Input for this task.
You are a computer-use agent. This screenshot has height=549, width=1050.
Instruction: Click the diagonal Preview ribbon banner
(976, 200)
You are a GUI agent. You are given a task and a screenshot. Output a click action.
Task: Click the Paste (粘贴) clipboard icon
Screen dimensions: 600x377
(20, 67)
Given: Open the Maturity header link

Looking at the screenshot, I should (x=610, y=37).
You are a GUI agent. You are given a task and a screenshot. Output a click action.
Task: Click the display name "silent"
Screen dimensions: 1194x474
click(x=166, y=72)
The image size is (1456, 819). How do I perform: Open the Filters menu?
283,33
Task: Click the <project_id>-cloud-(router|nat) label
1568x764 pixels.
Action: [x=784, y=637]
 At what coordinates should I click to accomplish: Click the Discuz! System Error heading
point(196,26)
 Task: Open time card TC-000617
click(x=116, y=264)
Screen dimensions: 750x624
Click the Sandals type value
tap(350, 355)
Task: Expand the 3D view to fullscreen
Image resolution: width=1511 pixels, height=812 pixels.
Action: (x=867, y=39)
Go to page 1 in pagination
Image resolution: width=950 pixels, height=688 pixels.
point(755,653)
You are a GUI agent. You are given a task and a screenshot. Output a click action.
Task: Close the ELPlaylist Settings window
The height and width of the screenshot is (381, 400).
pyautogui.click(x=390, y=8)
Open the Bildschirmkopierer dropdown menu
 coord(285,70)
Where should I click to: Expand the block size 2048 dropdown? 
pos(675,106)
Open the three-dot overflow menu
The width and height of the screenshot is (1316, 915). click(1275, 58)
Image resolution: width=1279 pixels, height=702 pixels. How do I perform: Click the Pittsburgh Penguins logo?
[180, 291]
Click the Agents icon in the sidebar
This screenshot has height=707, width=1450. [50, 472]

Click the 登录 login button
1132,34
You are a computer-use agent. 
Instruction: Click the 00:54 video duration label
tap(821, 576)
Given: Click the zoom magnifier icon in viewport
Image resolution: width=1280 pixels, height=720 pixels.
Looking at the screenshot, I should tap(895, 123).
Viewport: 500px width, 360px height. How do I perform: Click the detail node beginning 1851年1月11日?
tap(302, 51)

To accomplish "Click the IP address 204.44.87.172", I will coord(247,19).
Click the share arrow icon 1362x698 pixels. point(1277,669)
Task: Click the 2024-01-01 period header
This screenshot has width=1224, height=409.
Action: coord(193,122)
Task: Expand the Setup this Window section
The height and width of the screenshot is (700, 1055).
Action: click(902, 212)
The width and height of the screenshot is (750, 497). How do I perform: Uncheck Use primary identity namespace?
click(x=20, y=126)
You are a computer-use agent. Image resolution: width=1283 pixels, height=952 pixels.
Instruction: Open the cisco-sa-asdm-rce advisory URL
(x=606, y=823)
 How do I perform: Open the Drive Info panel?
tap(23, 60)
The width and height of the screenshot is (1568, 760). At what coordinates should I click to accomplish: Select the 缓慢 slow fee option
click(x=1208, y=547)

Assignment. Transcribe, exactly as written, all lines of the entries above from the first to the one containing "Task: Expand the 3D view to fullscreen", and no more.

Task solution.
You are a computer-use agent. This screenshot has height=549, width=1050.
Instruction: Click the diagonal Preview ribbon banner
(976, 200)
You are a GUI agent. You are given a task and a screenshot. Output a click action.
Task: Click the Paste (粘贴) clipboard icon
Screen dimensions: 600x377
(20, 67)
Given: Open the Maturity header link

Looking at the screenshot, I should (x=610, y=37).
You are a GUI agent. You are given a task and a screenshot. Output a click action.
Task: Click the display name "silent"
Screen dimensions: 1194x474
click(x=166, y=72)
The image size is (1456, 819). How do I perform: Open the Filters menu?
283,33
Task: Click the <project_id>-cloud-(router|nat) label
1568x764 pixels.
Action: [x=784, y=637]
 At what coordinates should I click to accomplish: Click the Discuz! System Error heading
point(196,26)
 Task: Open time card TC-000617
click(x=116, y=264)
Screen dimensions: 750x624
Click the Sandals type value
tap(350, 355)
Task: Expand the 3D view to fullscreen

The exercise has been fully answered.